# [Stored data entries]
+ + + + +

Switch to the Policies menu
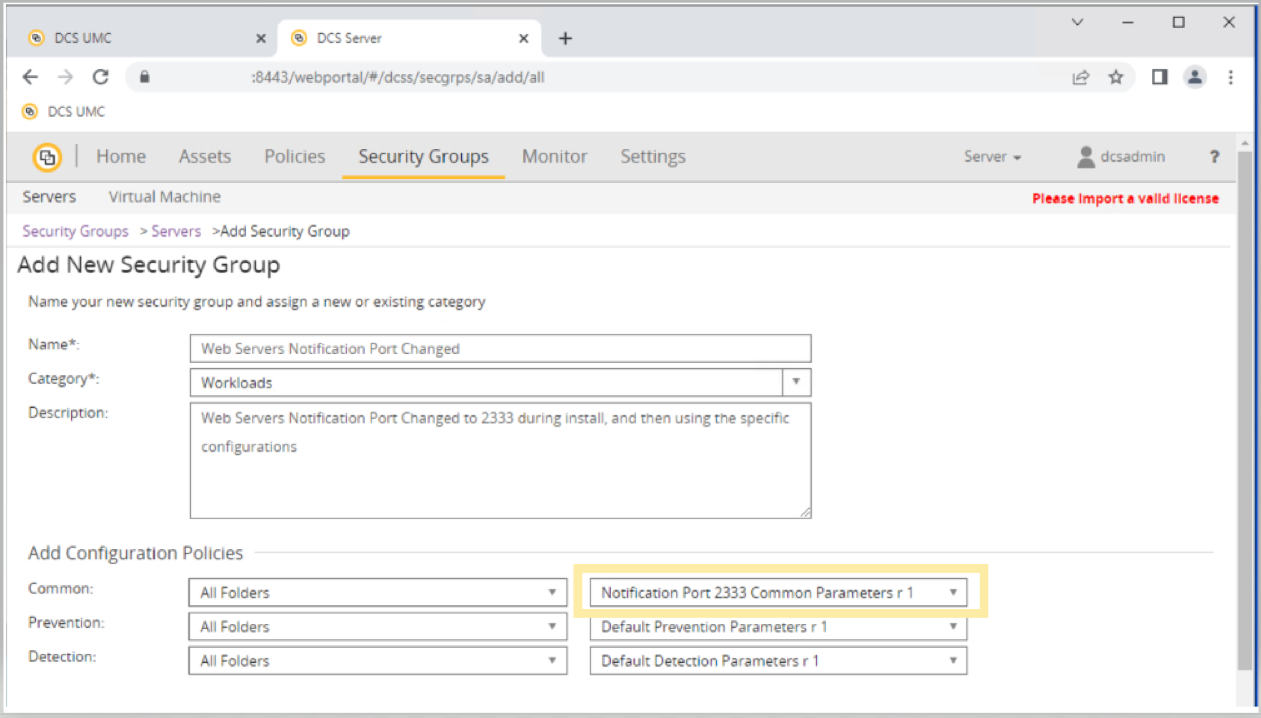Screen dimensions: 1261x718 [294, 157]
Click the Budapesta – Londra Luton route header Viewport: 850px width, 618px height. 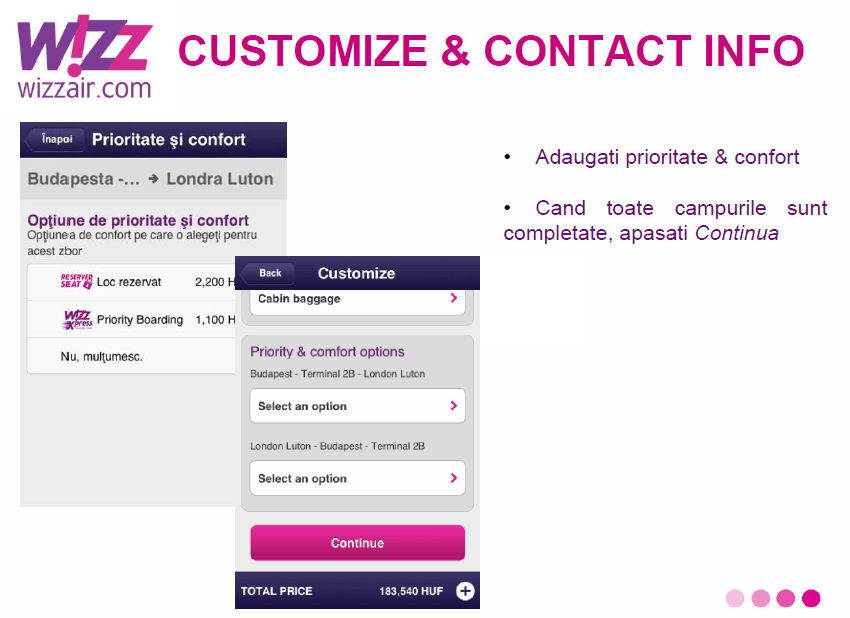pos(150,180)
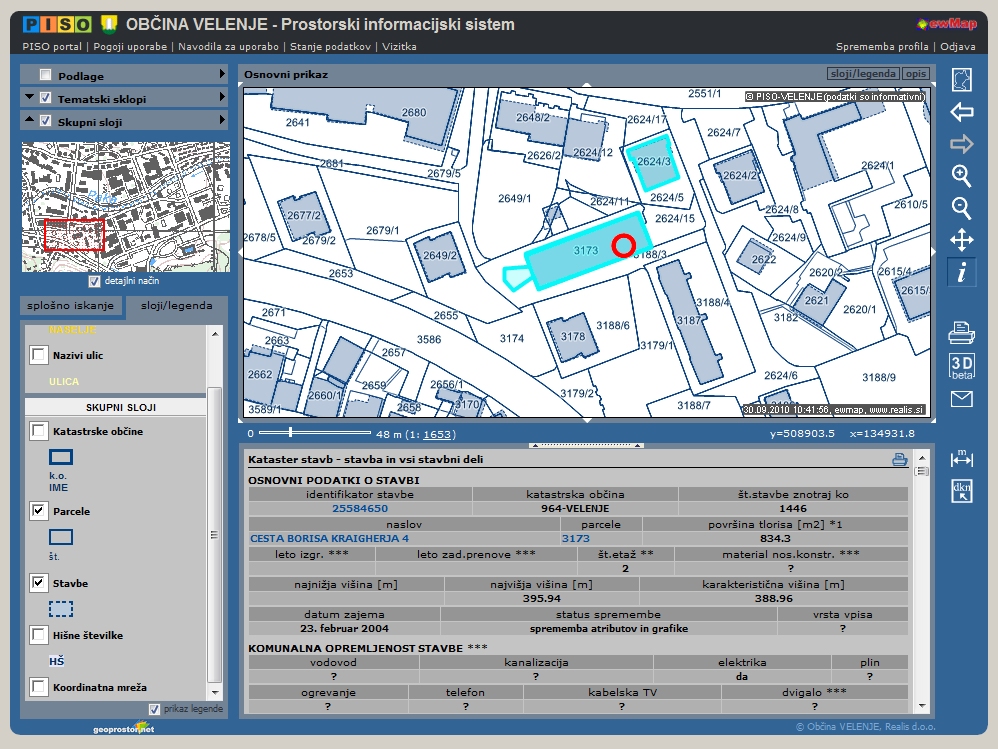Collapse Skupni sloji with its up arrow
Viewport: 998px width, 749px height.
(27, 121)
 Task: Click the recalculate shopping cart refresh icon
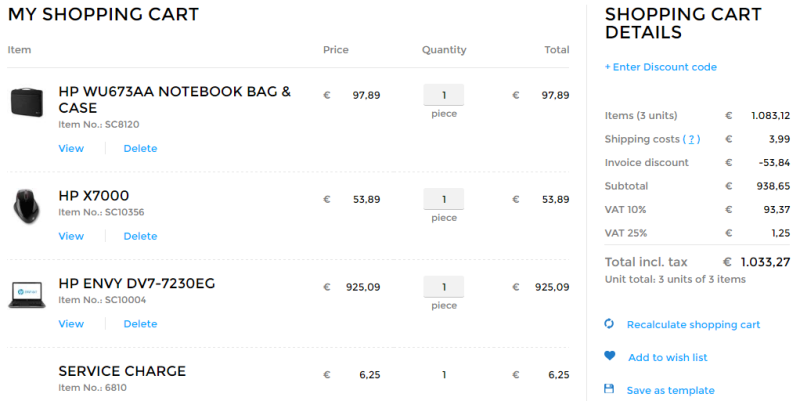click(x=609, y=324)
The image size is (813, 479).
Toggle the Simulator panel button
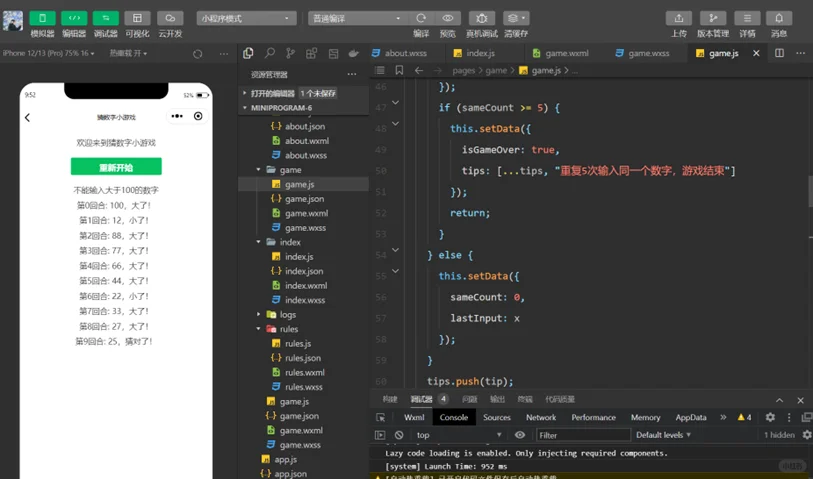coord(42,18)
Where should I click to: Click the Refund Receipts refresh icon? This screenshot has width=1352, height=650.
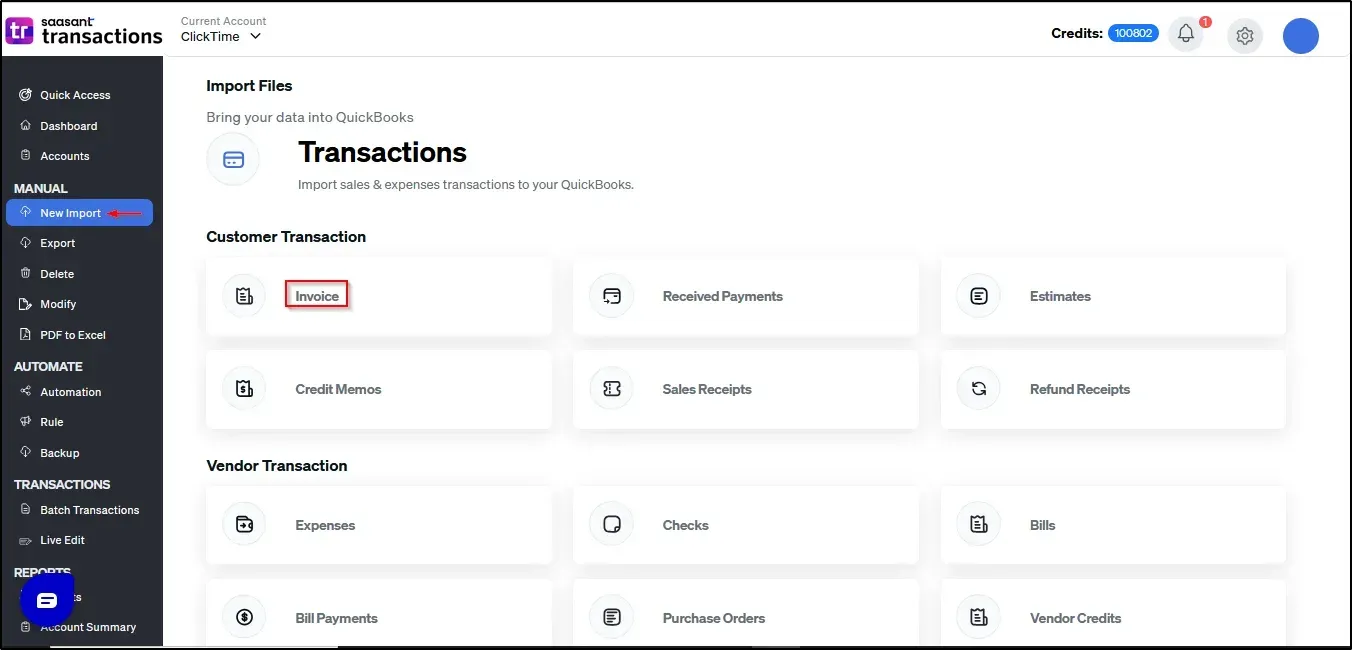[x=979, y=389]
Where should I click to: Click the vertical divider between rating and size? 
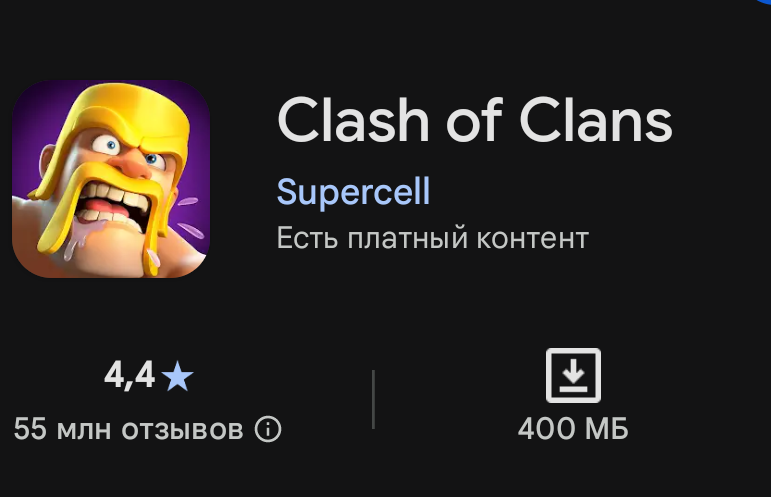[x=374, y=399]
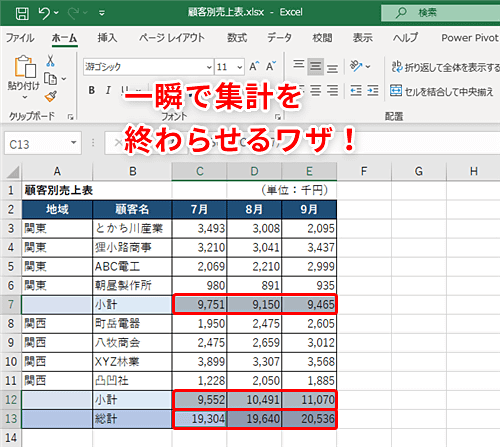Screen dimensions: 500x447
Task: Open the font name dropdown 游ゴシック
Action: pos(149,67)
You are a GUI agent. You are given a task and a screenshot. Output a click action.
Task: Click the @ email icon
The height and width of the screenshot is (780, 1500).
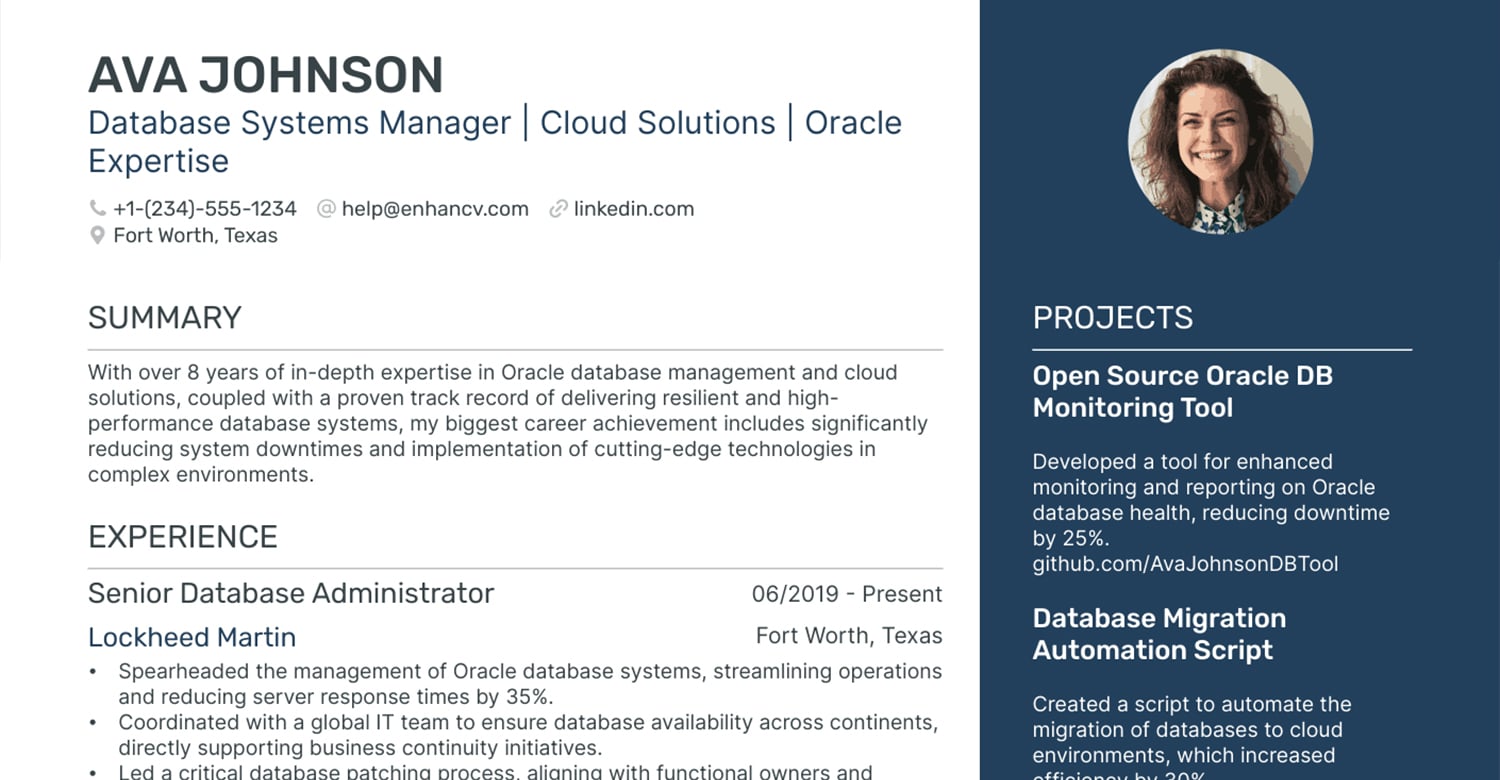point(326,209)
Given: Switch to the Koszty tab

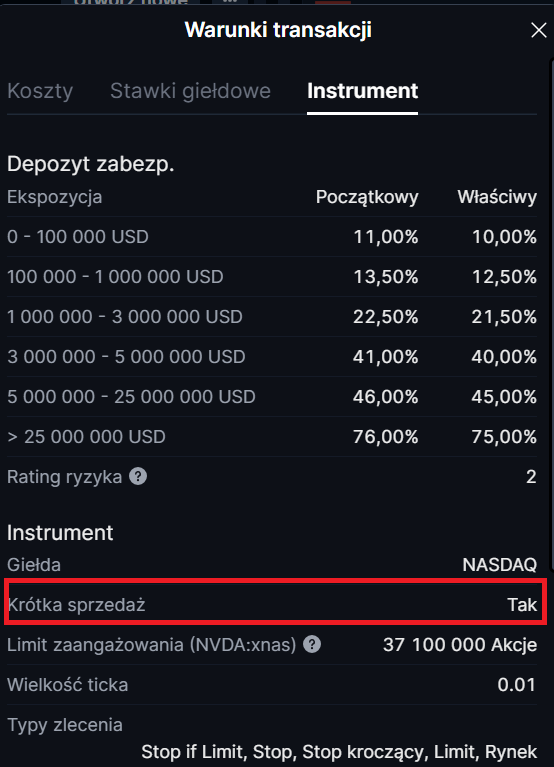Looking at the screenshot, I should point(40,91).
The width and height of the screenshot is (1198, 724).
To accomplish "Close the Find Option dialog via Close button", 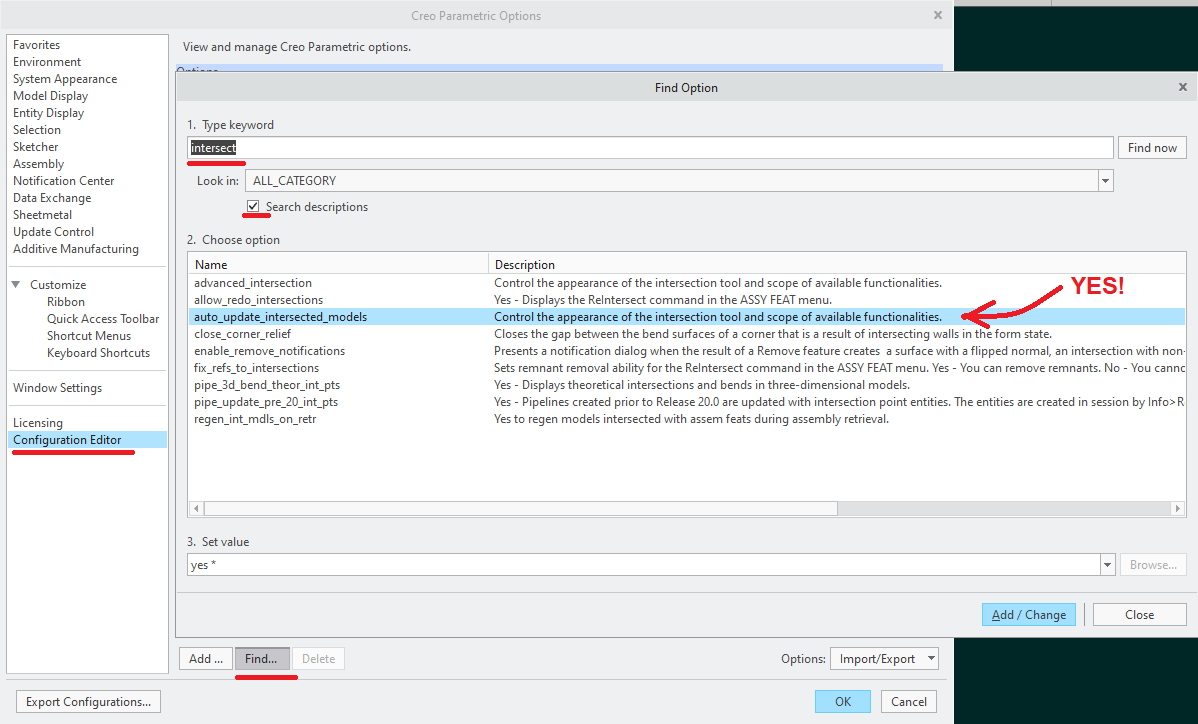I will (x=1139, y=614).
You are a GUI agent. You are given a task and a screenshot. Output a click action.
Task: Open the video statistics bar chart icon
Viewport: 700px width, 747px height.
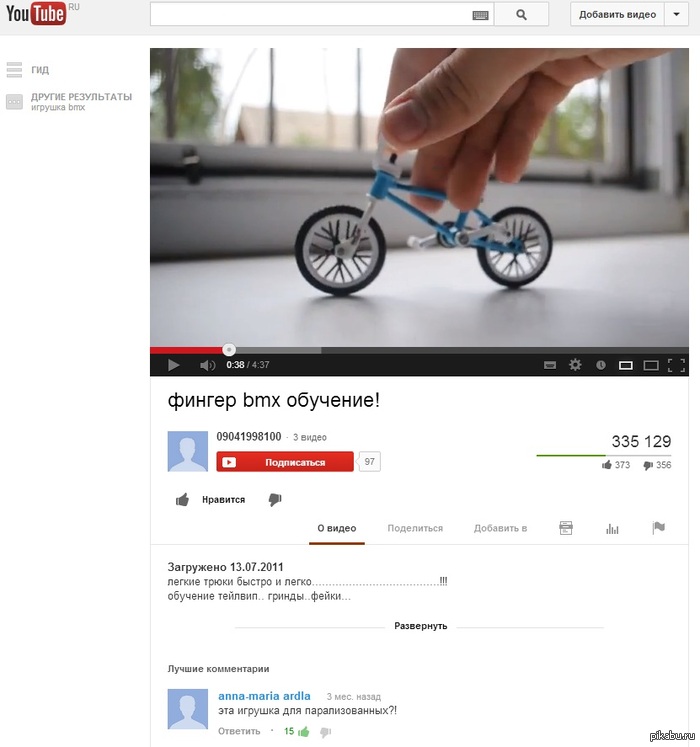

+ + + + +

# [WORK INSTRUCTIONS]
Skip all pictures. Copy exactly the lines from the one containing "Task: Open the video" through the end of the records, both ends included.

# [OUTPUT OF THE EXERCISE]
Task: Open the video statistics bar chart icon
Viewport: 700px width, 747px height.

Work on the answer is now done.